Exercise brief = Determine the number of lines in the data below that hold "agent"; give nothing but that number.

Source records
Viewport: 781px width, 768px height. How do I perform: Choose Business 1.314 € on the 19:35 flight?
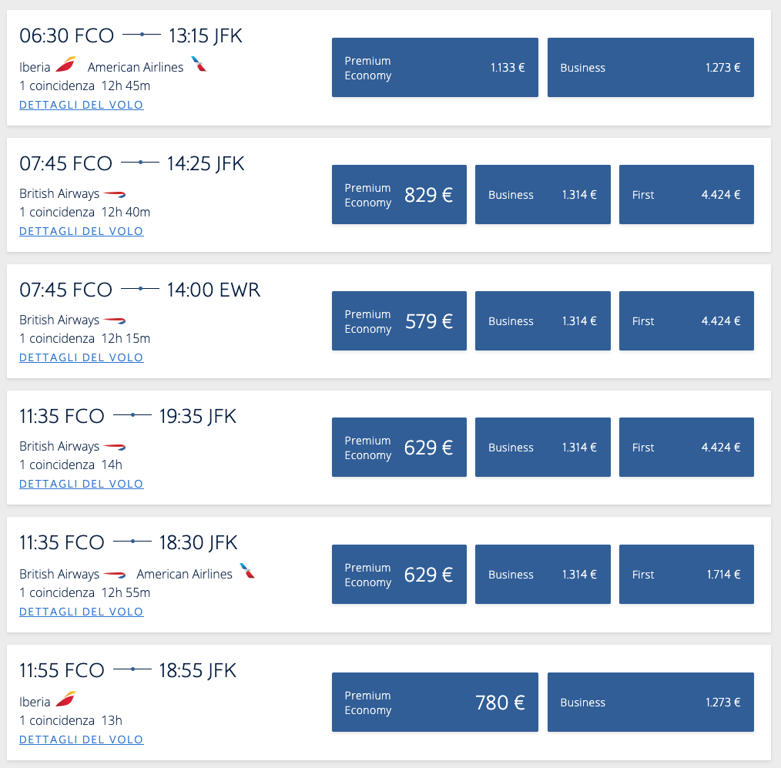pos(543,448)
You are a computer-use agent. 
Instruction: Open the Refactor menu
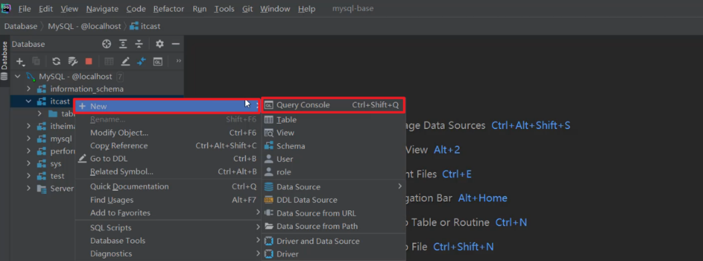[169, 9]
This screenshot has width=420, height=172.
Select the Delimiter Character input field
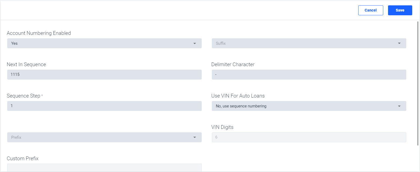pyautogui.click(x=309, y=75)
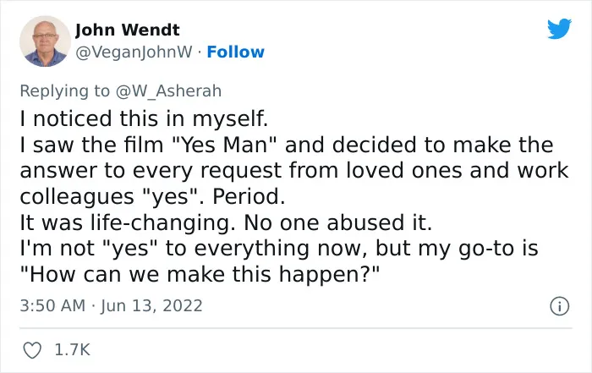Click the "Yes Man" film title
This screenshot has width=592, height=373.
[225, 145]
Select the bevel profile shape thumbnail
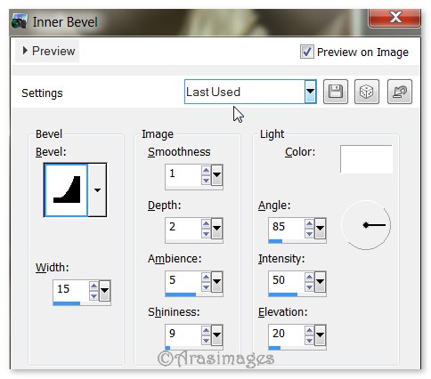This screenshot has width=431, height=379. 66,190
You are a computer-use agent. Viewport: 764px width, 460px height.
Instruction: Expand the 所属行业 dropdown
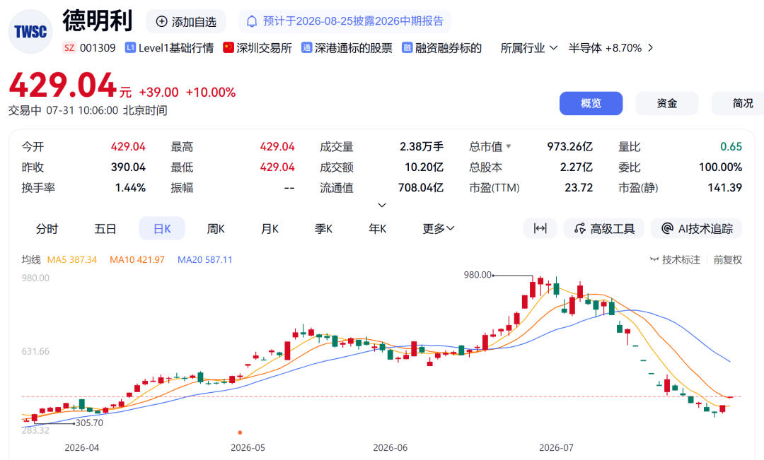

==

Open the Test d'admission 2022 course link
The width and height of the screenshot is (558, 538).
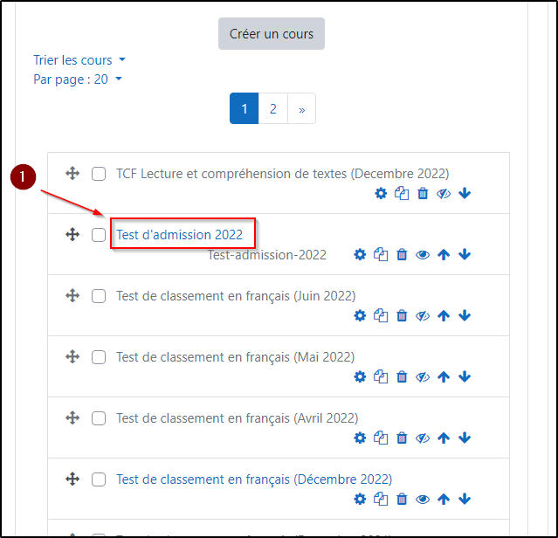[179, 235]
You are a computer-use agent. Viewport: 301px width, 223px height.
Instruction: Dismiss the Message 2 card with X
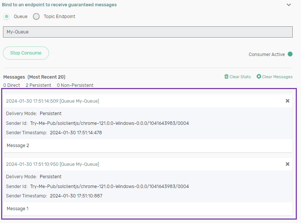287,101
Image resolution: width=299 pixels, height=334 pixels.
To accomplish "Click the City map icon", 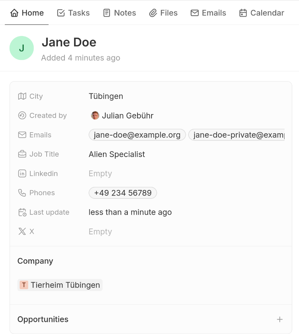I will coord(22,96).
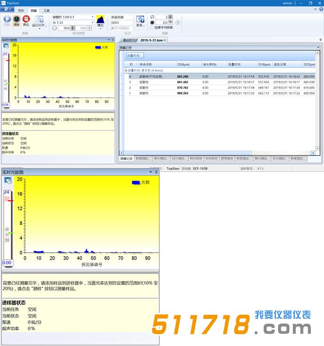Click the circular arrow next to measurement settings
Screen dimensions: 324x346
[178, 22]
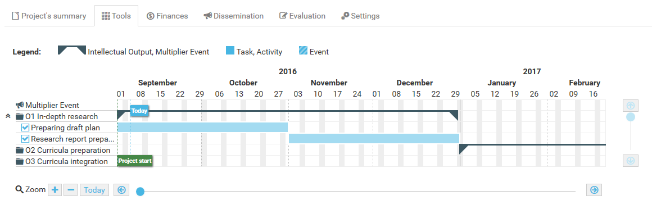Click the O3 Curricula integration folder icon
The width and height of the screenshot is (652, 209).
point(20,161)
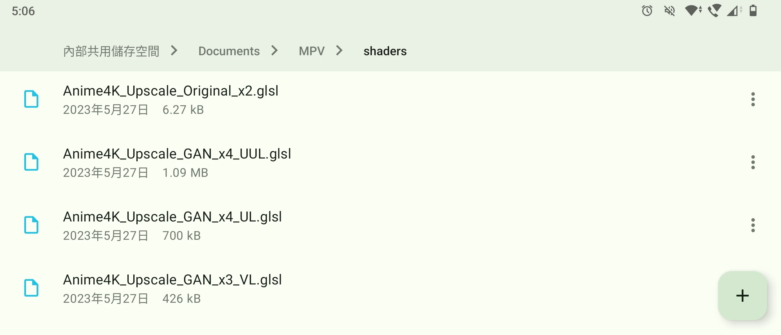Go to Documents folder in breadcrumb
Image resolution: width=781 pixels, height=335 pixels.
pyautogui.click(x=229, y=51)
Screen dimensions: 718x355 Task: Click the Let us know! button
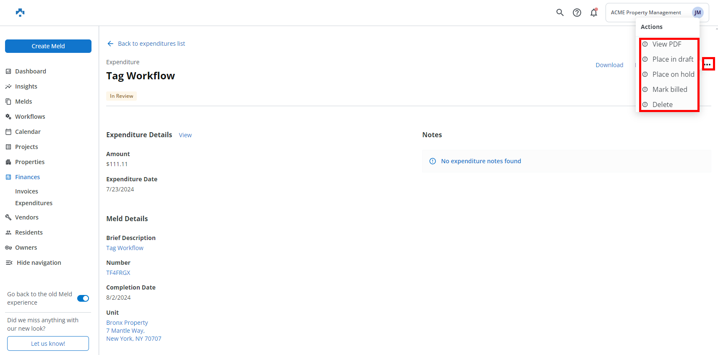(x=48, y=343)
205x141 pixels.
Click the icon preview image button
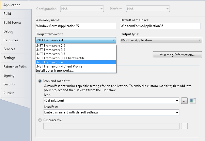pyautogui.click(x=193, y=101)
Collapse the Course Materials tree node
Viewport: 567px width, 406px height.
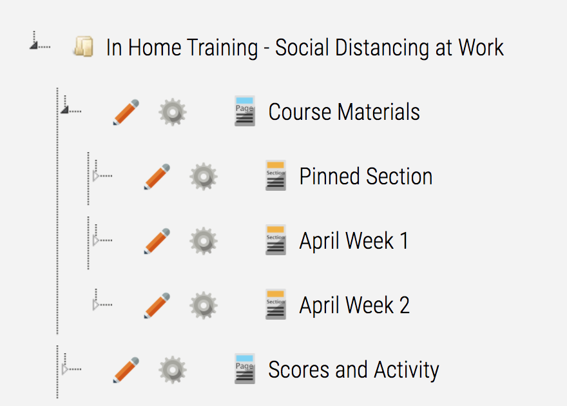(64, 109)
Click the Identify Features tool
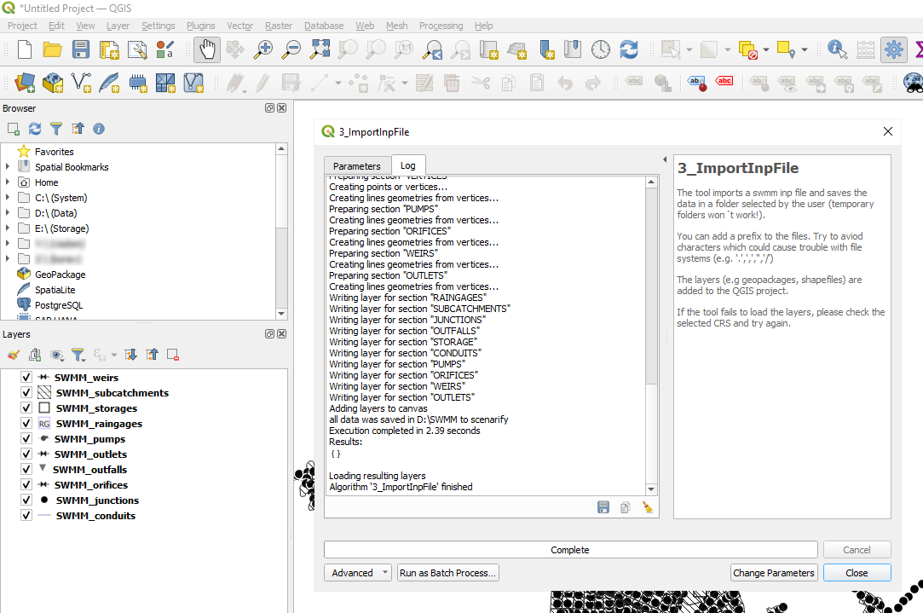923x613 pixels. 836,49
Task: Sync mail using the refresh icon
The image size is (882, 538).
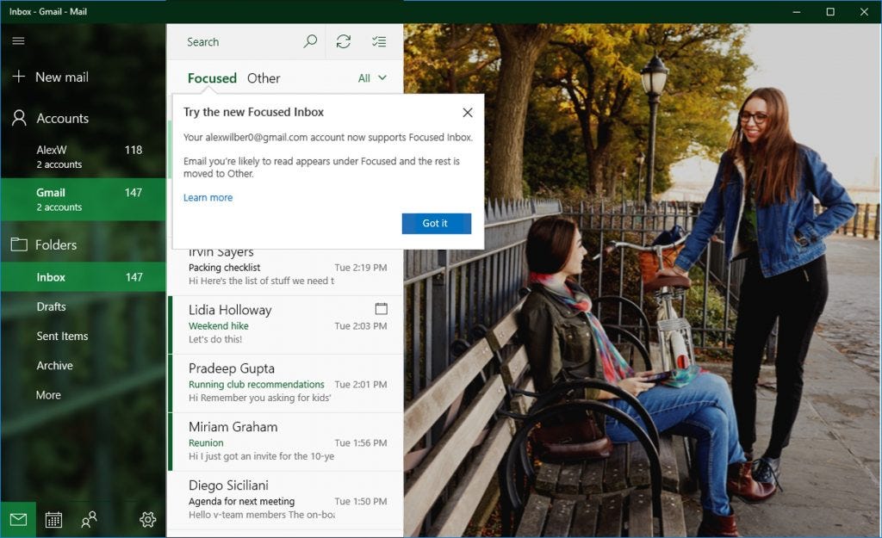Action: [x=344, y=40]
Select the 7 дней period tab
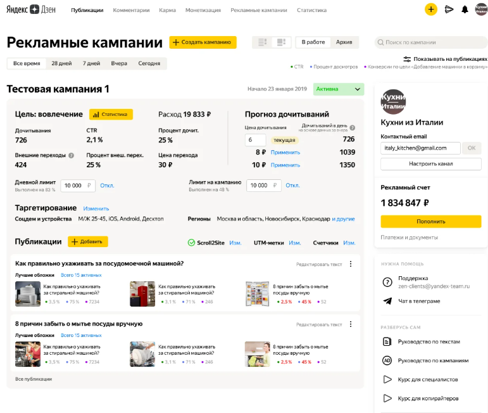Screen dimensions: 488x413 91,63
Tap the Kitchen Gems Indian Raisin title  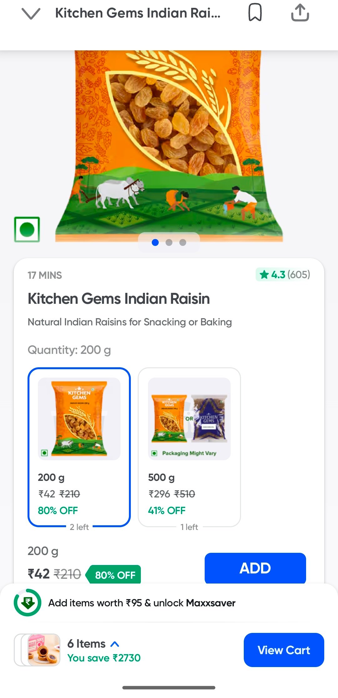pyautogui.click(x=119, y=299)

Task answer = 3